We should be careful not to confuse the elegance of a phrase with the truth of one. This quote is an especially clear example of elegance without truth, that’s why it floats around Facebook.

The second sentence assumes that there is a normal for the spider, and a normal for the fly. They’re different, but the next question should be, am I a spider or a fly? If you’re a spider, then don’t think that the fly’s normal is your normal. If you’re a fly, don’t think that the spider’s normal is your normal. This doesn’t mean that there is no normal, it means that what is normal is dependent on who you are.

Human beings are not rocks. A rock’s normal is not a human being’s normal. And a human being’s normal is not a rock’s normal. None-the-less, human beings have a normal. What is normal will be broader or narrower depending on the group we’re talking about. What is normal about an African is oftentimes not normal for the American, and what is normal for a hippie is oftentimes not normal for a businessman --“oftentimes”, but not universally. There are still normals that transcend those groups. It is normal for both a hippie and a businessman to like ice cream. If either of them didn’t like ice cream one would say, “that’s weird” (not normal).
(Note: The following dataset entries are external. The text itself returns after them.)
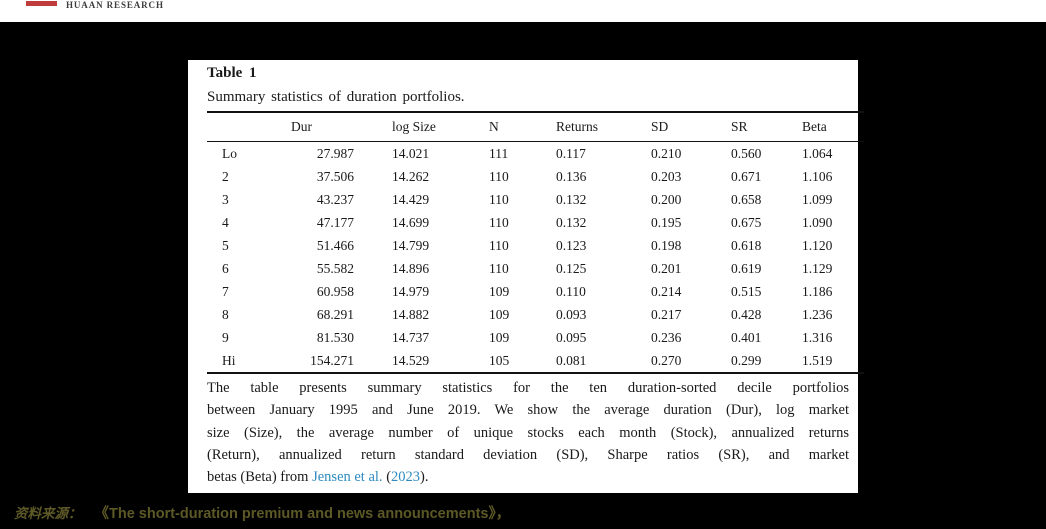 This screenshot has height=529, width=1046. What do you see at coordinates (746, 153) in the screenshot?
I see `data-cell: 0.560` at bounding box center [746, 153].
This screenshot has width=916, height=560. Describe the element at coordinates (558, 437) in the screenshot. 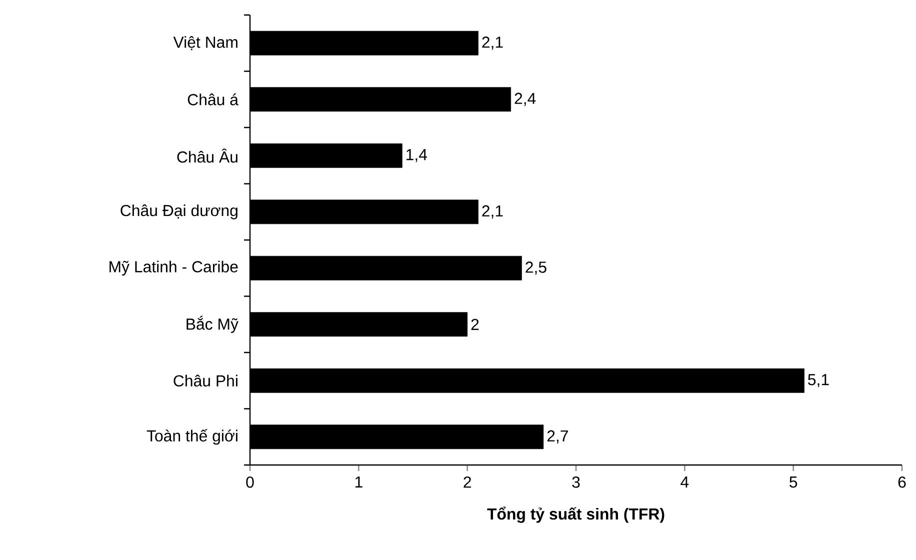

I see `data-label: 2,7` at that location.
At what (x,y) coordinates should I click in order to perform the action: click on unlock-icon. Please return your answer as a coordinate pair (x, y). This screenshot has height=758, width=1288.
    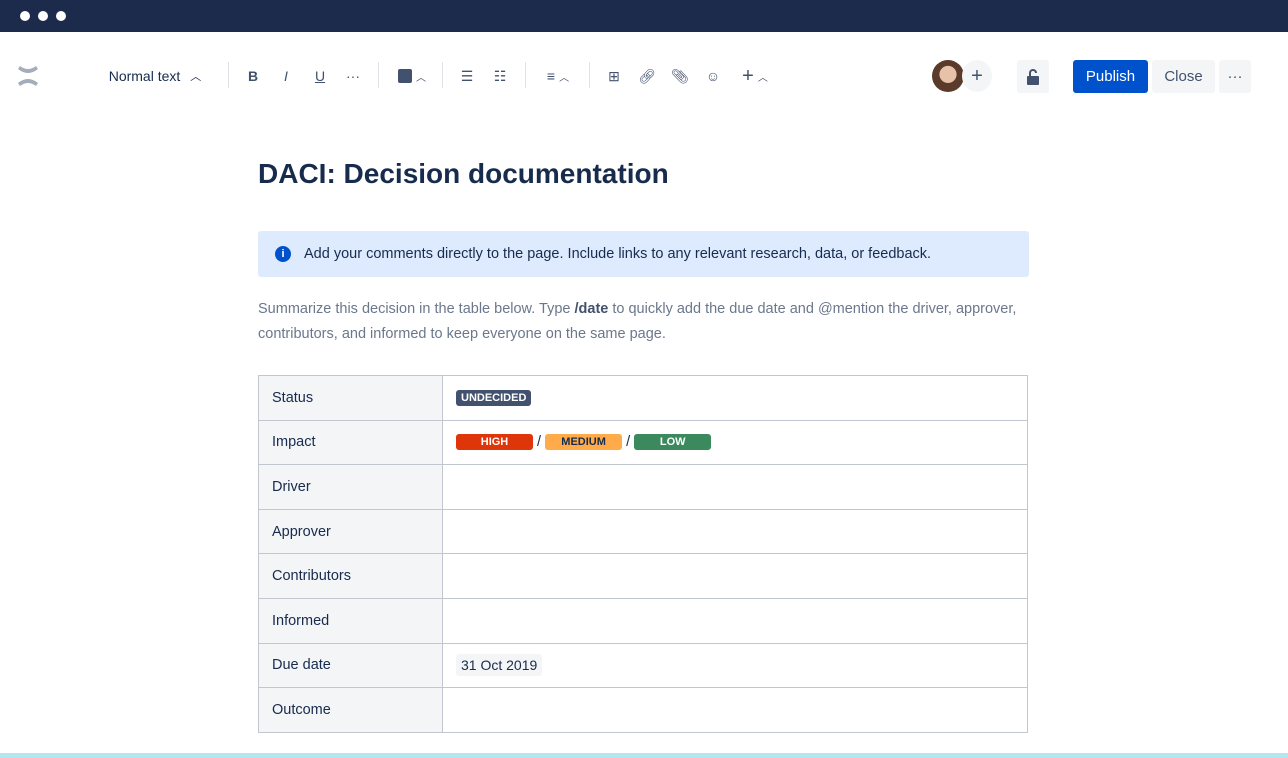
    Looking at the image, I should click on (1033, 76).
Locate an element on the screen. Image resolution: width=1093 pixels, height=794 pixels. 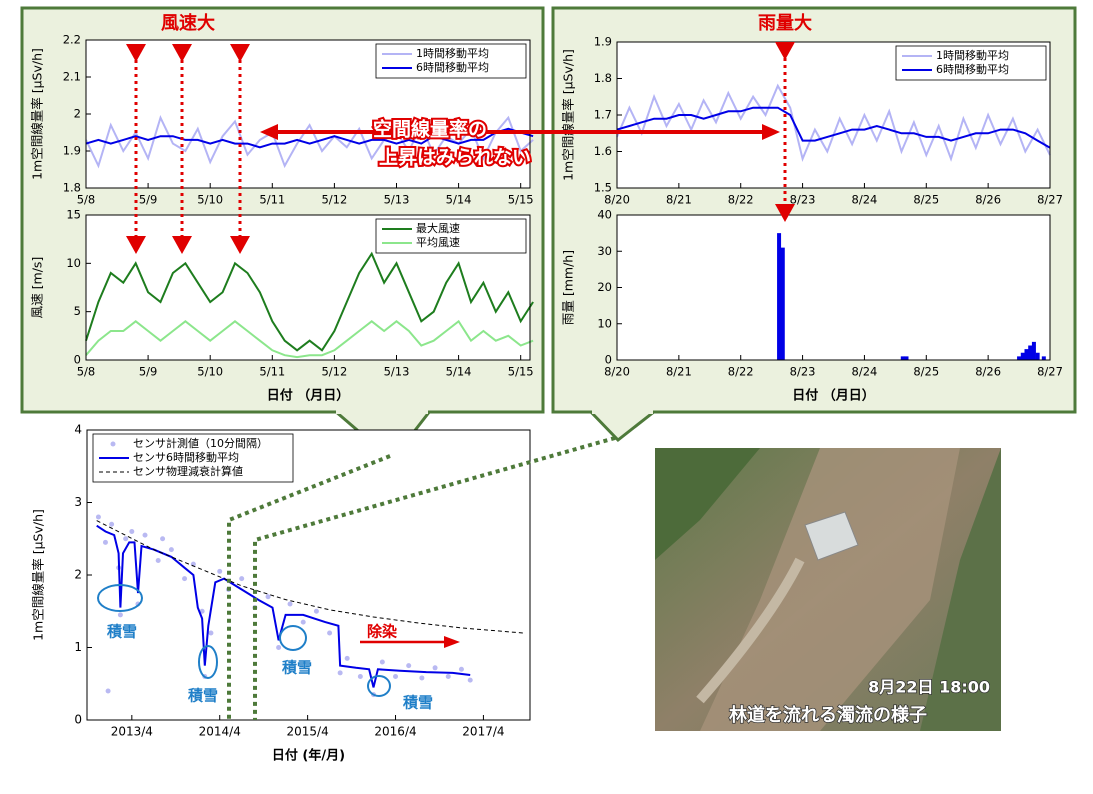
legend-label: センサ6時間移動平均 is located at coordinates (186, 457).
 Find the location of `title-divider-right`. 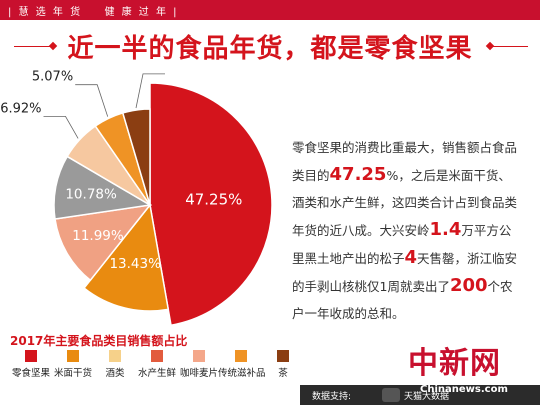

title-divider-right is located at coordinates (510, 46).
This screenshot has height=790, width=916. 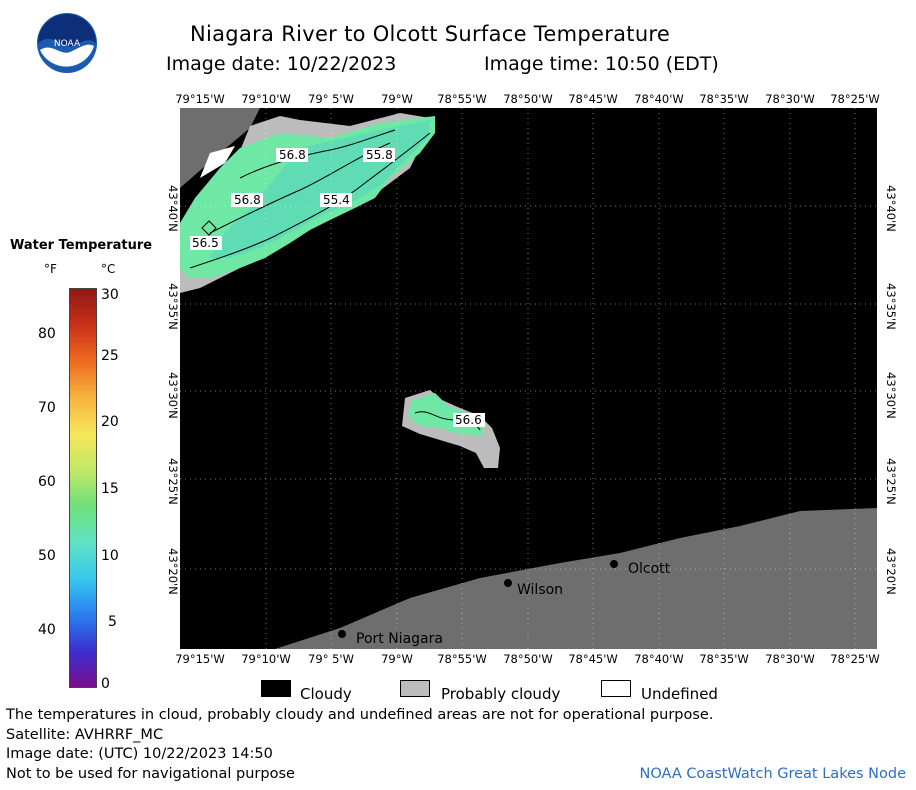 What do you see at coordinates (462, 659) in the screenshot?
I see `lon-label-bottom: 78°55'W` at bounding box center [462, 659].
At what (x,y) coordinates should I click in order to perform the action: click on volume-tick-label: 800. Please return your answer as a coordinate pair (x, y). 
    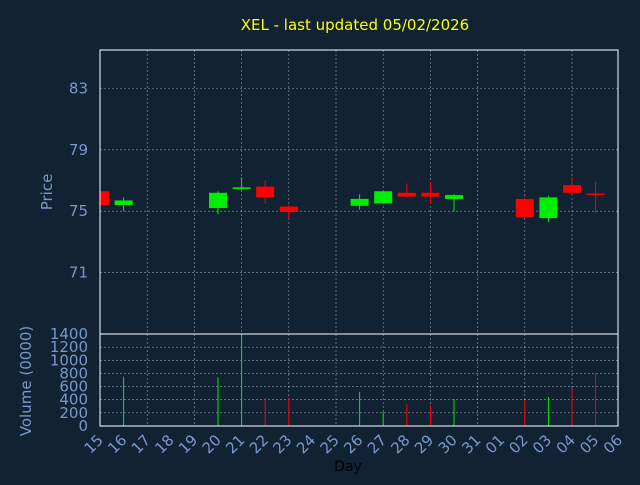
    Looking at the image, I should click on (74, 373).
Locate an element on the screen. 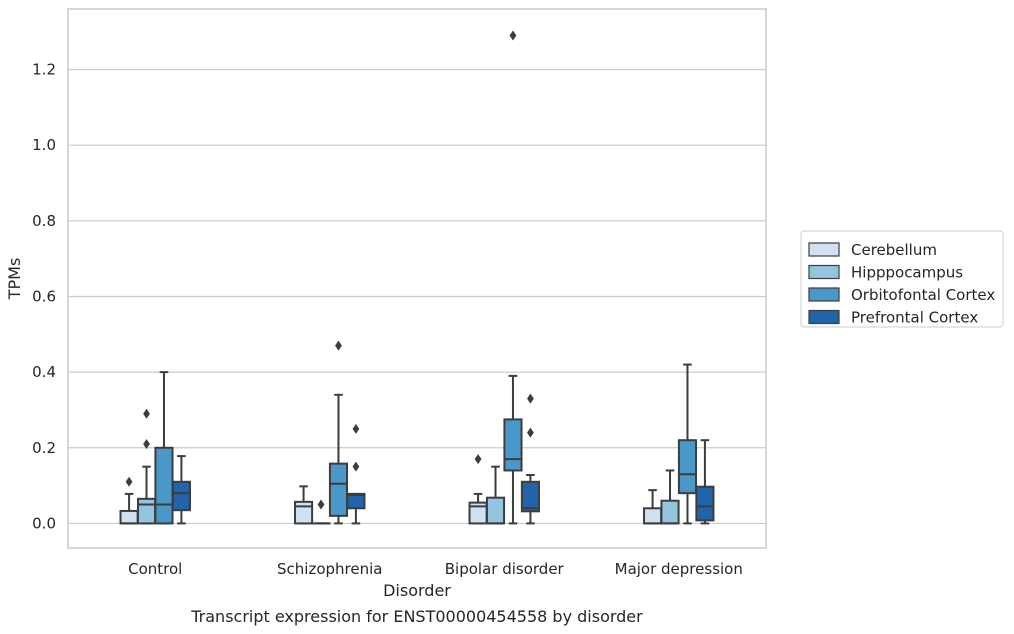 This screenshot has width=1014, height=634. y-tick-label: 0.6 is located at coordinates (44, 296).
I think what I’ve said here should go without saying if the world were a more thoughtful place. What I’ve said is true, clear, and I don’t think can be argued with. The only thing left for Morticia Addams to say is that I’ve misinterpreted her. But everything I’ve said clearly contradicts her first sentence. Normal exists in relation to the categories we’re talking about, but it exists, and it exists in each and every category.